Searching for the ‘crazy ones’

AMY MITCHELL-WHITTINGTON

CSIRO's Executive Director of Energy and Resources Dr Alex Wonhas on the use of science and innovation to boost GDP ahead of G20 summit tomorrow

CSIRO’s Executive Director of Energy and Resources Dr Alex Wonhas on the use of science and innovation to boost GDP ahead of G20 summit tomorrow.
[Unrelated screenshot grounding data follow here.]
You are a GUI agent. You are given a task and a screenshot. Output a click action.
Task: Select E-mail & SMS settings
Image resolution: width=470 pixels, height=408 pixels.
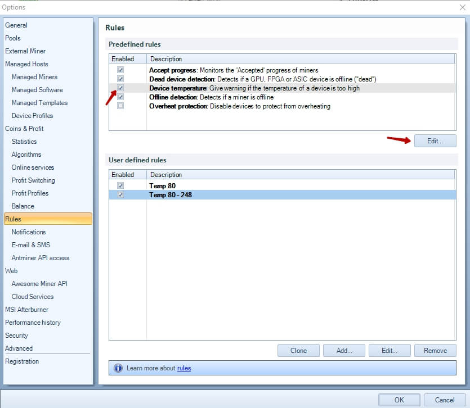click(x=30, y=245)
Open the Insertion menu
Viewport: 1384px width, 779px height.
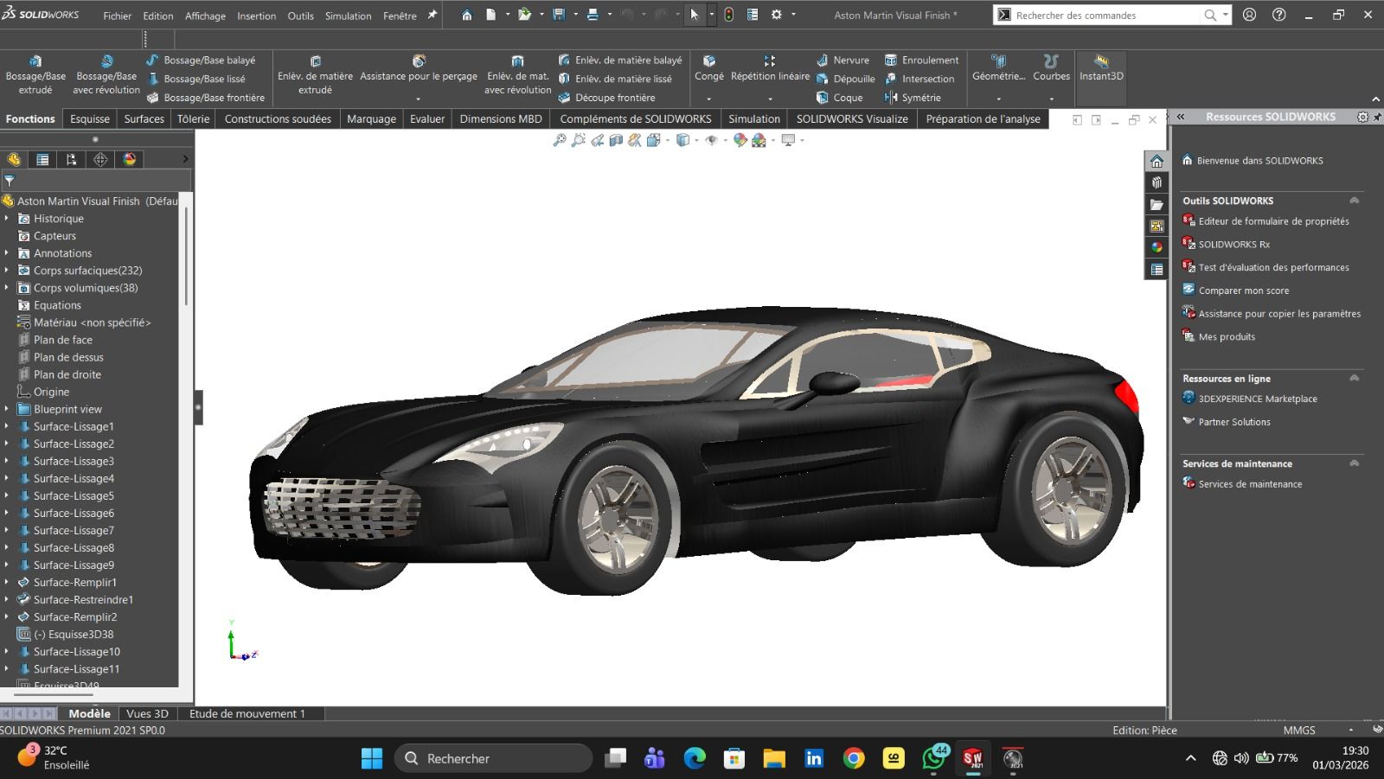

Photo: Steven Christo/G20 Australia

With world economic growth on the agenda for finance ministers ahead of this weekend’s G20 Summit, a prominent CSIRO scientist says science and innovation could be the key to success.

Finance ministers attending the G20 are calling for a 2% increase in GDP over the next five years, with the focus on improving input factors such as labour and investment capital.
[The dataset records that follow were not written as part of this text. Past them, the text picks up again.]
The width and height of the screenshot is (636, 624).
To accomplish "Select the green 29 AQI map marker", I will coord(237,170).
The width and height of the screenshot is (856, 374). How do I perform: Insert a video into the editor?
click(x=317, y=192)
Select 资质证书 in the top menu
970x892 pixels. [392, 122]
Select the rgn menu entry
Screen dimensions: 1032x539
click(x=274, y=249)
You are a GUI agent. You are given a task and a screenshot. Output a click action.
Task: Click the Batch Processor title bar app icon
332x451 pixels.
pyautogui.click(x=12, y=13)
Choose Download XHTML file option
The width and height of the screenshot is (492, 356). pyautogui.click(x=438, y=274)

However CSIRO Senior Executive Manager Dr Alex Wonhas said science also has a role to play.

“You won’t be surprised if I say that I believe new innovation, science and technology can be one of the drivers that can underpin growth,” Dr Wonhas said.

CSIRO has been working on a project to identify and develop the big megatrends set to shape and develop our society into the future.

One of these megatrends, called Going, Going…Gone, deals with the hotly debated issue of climate change.

Dr Wonhas says the main reason for developing the Going, Going…Gone project was concern over how the pursuit for economic development may put the environment at risk.

“Most importantly for me, we are looking at what are potential solutions to address that challenge (of climate change) and I’m really happy to say that we believe there are lots of solutions,” Dr Wonhas said.

One such solution proposed by CSIRO is a plastic solar cell that can integrated into everyday objects such as backpacks and laptops to harness solar energy cheaply and effectively.

“This solar cell is not printed on silicon that’s relatively expensive, but printed on plastic, so we can print hundreds of metres of that on a relatively cheap substitute,” Dr Wonhas said.

“Obviously if we can make this relatively cheap, it means the electricity that can come from that is relatively cheap too.”

While this technology is still in its infancy, the potential for it to encourage job growth and capital investment while promoting environmentally friendly practices encourages Dr Wonhas to continue his research.

“I think through innovations like this, we can certainly manage a lot of the challenges we are facing and that we’re seeing our environment exposed to as well,” he said.

Dr Wonhas said it was Apple founder Steve Jobs who inspired his team to search for new and innovative solutions for the future.

“I thought…why don’t we copy his recipe for innovation and that was really looking out for the new ideas, or as he called it, “for the crazy ones”,” Dr Wonhas said.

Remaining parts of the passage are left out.